[<prev] [next>] [<thread-prev] [day] [month] [year] [list]
Message-ID: <20101024061510.GB7474@redhat.com>
Date: Sun, 24 Oct 2010 02:15:10 -0400
From: Vivek Goyal <vgoyal@...hat.com>
To: Maxim Levitsky <maximlevitsky@...il.com>
Cc: Jens Axboe <jaxboe@...ionio.com>, Ingo Molnar <mingo@...e.hu>,
Tejun Heo <tj@...nel.org>,
Linus Torvalds <torvalds@...ux-foundation.org>,
"linux-kernel@...r.kernel.org" <linux-kernel@...r.kernel.org>,
Yasuaki Ishimatsu <isimatu.yasuaki@...fujitsu.com>
Subject: Re: [GIT PULL] Throtl bug (was Re: [origin tree boot failure] Re:
[GIT PULL] core block bits for 2.6.37-rc1)

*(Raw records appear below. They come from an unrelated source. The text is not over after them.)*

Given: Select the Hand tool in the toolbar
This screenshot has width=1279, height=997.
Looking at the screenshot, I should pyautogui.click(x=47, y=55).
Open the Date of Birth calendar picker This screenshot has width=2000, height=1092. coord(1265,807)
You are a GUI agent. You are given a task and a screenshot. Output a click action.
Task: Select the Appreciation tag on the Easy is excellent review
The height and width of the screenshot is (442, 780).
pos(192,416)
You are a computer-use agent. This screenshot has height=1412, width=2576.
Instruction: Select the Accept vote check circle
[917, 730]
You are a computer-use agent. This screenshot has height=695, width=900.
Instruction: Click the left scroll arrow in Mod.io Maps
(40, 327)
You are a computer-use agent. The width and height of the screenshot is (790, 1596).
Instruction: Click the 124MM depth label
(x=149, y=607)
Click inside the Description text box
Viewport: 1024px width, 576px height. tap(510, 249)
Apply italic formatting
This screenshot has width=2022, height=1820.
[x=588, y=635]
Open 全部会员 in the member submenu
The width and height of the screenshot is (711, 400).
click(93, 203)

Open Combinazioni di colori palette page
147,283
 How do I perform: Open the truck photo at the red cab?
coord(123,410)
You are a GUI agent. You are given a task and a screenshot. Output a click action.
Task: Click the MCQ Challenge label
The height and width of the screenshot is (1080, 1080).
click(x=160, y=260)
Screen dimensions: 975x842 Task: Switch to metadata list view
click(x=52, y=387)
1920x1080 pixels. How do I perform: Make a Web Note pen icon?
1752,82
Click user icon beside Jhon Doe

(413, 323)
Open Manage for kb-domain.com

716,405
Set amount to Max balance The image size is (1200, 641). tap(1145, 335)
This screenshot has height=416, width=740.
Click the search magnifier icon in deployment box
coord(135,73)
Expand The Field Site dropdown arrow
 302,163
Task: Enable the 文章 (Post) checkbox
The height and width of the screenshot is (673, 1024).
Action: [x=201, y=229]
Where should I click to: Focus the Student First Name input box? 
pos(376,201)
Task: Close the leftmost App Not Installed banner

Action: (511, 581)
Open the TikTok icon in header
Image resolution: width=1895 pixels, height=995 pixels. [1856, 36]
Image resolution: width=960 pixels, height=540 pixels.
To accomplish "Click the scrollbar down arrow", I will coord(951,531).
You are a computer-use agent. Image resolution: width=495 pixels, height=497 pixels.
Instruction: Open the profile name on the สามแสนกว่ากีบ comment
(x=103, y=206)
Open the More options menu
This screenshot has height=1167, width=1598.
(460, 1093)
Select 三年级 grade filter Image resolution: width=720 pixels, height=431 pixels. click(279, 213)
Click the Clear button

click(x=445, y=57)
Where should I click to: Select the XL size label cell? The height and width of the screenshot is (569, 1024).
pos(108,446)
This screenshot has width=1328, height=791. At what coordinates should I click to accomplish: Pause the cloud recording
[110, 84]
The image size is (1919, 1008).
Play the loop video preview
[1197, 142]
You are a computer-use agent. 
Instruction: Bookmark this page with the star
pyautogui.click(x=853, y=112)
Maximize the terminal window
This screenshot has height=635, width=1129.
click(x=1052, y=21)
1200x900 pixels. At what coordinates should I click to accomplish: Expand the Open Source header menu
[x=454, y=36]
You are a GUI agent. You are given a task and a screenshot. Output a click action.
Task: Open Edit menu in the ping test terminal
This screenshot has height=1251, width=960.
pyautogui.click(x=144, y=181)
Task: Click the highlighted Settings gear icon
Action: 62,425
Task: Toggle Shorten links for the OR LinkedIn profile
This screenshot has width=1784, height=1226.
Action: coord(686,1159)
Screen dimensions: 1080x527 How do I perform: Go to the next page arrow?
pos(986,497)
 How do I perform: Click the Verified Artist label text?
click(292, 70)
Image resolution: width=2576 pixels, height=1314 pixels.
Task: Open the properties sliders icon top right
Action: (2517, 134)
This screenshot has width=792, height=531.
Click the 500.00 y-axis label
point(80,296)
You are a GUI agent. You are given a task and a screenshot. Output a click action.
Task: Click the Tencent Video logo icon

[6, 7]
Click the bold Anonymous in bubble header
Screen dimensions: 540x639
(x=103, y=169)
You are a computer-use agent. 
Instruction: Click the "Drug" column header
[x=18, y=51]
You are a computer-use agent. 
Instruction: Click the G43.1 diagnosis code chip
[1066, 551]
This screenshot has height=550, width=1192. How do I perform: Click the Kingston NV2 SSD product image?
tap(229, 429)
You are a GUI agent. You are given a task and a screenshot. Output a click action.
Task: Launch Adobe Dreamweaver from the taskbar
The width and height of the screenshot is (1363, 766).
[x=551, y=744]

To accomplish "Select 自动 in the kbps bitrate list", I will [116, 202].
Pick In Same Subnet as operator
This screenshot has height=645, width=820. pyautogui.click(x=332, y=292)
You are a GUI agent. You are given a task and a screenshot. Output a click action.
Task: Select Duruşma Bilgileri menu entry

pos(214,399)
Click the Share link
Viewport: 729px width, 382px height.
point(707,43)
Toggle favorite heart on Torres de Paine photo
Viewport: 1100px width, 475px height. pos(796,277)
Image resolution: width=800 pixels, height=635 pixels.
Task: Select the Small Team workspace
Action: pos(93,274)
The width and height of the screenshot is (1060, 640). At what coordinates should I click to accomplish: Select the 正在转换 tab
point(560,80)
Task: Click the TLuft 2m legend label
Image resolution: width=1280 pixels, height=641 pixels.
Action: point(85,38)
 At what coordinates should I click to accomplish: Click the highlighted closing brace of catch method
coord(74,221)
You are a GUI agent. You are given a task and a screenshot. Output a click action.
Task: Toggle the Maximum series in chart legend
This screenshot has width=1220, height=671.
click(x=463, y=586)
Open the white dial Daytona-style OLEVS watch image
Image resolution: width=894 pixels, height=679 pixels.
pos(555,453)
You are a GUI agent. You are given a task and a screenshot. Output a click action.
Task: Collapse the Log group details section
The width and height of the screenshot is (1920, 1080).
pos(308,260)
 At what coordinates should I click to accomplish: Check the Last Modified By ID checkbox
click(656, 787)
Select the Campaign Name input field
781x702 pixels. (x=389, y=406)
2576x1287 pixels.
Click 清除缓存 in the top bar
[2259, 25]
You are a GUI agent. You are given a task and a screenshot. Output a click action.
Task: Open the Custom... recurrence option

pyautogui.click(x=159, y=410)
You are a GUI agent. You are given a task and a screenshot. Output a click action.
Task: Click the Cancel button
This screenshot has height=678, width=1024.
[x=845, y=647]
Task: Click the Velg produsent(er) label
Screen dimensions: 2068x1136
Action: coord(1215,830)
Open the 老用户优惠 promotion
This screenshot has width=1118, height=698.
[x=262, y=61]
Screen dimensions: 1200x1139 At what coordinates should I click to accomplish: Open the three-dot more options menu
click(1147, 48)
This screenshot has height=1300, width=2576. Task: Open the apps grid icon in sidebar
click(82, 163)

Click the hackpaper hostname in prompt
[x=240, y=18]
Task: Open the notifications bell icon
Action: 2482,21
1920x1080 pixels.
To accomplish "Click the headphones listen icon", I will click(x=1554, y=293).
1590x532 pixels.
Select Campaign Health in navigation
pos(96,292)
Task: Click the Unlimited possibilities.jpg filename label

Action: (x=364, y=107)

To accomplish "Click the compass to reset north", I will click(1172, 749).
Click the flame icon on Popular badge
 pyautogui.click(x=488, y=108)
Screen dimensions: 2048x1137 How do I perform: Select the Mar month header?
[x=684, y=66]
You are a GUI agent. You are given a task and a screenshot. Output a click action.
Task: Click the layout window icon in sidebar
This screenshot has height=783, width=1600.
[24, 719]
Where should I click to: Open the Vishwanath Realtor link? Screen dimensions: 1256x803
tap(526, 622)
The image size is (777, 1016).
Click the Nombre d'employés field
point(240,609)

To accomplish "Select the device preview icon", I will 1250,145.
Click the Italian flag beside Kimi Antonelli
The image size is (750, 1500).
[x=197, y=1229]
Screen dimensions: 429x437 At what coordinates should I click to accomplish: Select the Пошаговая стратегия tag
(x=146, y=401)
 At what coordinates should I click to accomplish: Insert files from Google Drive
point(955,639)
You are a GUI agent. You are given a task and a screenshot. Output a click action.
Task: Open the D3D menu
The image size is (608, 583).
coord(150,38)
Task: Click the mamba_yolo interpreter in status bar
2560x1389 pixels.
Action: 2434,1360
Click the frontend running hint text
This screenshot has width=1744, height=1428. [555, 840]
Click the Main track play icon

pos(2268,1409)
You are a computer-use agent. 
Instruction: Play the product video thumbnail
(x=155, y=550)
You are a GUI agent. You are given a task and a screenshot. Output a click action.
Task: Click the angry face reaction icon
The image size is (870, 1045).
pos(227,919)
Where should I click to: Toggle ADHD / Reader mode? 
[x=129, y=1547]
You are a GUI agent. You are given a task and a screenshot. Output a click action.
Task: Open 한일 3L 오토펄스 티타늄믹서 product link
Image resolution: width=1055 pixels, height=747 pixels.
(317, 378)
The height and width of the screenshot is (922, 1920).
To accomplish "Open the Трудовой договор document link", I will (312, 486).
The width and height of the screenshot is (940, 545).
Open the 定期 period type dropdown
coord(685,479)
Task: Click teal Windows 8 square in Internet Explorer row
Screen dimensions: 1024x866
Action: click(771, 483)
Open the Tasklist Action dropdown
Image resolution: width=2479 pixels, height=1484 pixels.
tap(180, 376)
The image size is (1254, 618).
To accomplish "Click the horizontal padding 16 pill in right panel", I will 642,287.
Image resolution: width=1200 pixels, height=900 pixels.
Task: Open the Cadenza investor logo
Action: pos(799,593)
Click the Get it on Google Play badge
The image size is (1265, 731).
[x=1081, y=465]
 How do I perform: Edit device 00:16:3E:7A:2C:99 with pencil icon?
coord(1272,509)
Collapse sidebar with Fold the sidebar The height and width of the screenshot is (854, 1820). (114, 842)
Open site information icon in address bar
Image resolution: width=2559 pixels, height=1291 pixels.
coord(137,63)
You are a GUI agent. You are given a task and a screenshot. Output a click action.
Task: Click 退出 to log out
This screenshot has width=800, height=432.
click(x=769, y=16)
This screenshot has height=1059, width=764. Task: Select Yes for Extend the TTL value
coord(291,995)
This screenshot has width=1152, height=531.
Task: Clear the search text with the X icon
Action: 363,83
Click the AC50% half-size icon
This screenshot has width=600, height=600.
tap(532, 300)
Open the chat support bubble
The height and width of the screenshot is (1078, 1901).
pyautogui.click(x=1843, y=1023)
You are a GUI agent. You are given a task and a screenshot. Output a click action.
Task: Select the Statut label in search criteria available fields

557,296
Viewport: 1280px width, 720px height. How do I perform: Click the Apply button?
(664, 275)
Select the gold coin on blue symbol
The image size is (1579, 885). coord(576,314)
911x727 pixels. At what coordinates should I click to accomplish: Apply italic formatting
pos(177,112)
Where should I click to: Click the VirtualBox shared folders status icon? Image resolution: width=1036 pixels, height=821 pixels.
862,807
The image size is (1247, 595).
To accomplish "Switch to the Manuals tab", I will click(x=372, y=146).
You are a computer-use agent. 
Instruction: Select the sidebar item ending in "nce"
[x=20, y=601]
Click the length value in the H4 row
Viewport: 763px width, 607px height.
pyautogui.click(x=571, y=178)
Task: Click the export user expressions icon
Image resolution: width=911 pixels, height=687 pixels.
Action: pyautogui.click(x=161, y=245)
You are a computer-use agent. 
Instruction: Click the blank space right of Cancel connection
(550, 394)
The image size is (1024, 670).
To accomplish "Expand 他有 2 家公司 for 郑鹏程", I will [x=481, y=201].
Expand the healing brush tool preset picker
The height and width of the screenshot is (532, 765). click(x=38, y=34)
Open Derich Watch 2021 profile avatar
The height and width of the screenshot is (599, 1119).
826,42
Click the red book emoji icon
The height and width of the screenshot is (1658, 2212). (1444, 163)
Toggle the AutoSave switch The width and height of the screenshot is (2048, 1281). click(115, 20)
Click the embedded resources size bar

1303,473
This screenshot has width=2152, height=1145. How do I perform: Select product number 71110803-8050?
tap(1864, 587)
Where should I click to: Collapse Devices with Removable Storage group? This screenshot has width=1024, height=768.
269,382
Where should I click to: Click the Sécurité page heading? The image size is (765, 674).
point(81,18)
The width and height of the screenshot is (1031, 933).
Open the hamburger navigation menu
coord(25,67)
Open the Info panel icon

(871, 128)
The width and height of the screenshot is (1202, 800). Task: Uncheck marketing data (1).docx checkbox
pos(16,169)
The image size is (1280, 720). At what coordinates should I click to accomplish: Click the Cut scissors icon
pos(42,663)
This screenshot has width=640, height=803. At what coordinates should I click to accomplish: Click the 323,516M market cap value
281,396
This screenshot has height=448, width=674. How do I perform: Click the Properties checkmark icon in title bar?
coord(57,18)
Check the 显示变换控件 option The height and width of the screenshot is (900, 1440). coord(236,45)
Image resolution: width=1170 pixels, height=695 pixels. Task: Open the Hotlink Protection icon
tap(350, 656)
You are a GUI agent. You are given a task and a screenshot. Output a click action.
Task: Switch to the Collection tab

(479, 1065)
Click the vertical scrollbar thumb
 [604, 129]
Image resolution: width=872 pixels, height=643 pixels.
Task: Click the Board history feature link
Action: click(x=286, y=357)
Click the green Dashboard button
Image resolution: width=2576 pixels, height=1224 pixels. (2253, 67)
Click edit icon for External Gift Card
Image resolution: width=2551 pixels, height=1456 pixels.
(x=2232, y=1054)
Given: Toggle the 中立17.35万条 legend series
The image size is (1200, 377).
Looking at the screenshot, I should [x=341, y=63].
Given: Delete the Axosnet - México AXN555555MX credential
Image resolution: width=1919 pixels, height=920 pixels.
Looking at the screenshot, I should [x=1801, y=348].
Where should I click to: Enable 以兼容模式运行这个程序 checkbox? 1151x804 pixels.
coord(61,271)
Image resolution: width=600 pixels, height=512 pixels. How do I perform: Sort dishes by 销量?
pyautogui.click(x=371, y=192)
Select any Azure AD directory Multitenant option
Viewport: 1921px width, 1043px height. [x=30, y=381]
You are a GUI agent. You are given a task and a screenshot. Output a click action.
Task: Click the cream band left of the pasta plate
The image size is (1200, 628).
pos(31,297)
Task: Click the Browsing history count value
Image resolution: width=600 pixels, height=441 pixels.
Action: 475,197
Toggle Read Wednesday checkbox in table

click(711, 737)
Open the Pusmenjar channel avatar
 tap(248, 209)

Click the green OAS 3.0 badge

On Sat, Oct 23, 2010 at 10:33:13PM +0200, Maxim Levitsky wrote:
> On Sat, 2010-10-23 at 20:43 +0200, Jens Axboe wrote:
> > On 2010-10-23 20:21, Ingo Molnar wrote:
> > >
> > > * Jens Axboe <jaxboe@...ionio.com> wrote:
> > >
> > >>> Looks like a fairly straight forward case of uninitialized memory and
> > >>> blk_sync_queue() -> throtl_shutdown_timer() -> cancel_delayed_work_sync().
> > >>>
> > >>> Will get that fixed up.
> > >>
> > >> It frees q->td in blk_cleanup_queue(), but doesn't clear q->td. When the final put
> > >> happens, blk_sync_queue() is called and then ends up doing the
> > >> cancel_delayed_work_sync() on freed memory.
> > >>
> > >> Two possible fixes:
> > >>
> > >> - Clear ->td when the queue is goin dead. May require other ->td == NULL
> > >> checks in the code, so I opted for:
> > >>
> > >> - Move the free to when the queue is really going away, post doing the
> > >> blk_sync_queue() call.
> > >>
> > >> The below should fix it.
> > >>
> > >> Signed-off-by: Jens Axboe <jaxboe@...ionio.com>
> > >
> > > This did the trick, thanks Jens!
> >
> > Great, thanks for testing/reporting! I added your reported/tested-by.
> >
> > Linus, please pull this single fix, better get this out the door since
> > I'll be travelling very shortly.
> >
> >
> > git://git.kernel.dk/linux-2.6-block.git for-2.6.37/core
> >
> > Jens Axboe (1):
> > block: fix use-after-free bug in blk throttle code
> >
> > block/blk-core.c | 2 --
> > block/blk-sysfs.c | 2 ++
> > 2 files changed, 2 insertions(+), 2 deletions(-)
> >
> I have here very similar bug.
> Must have been caused by this patch series.
> I pulled that tree, but that didn't affect anything.
>
> System oopses/panics on removal of any hotplugable device.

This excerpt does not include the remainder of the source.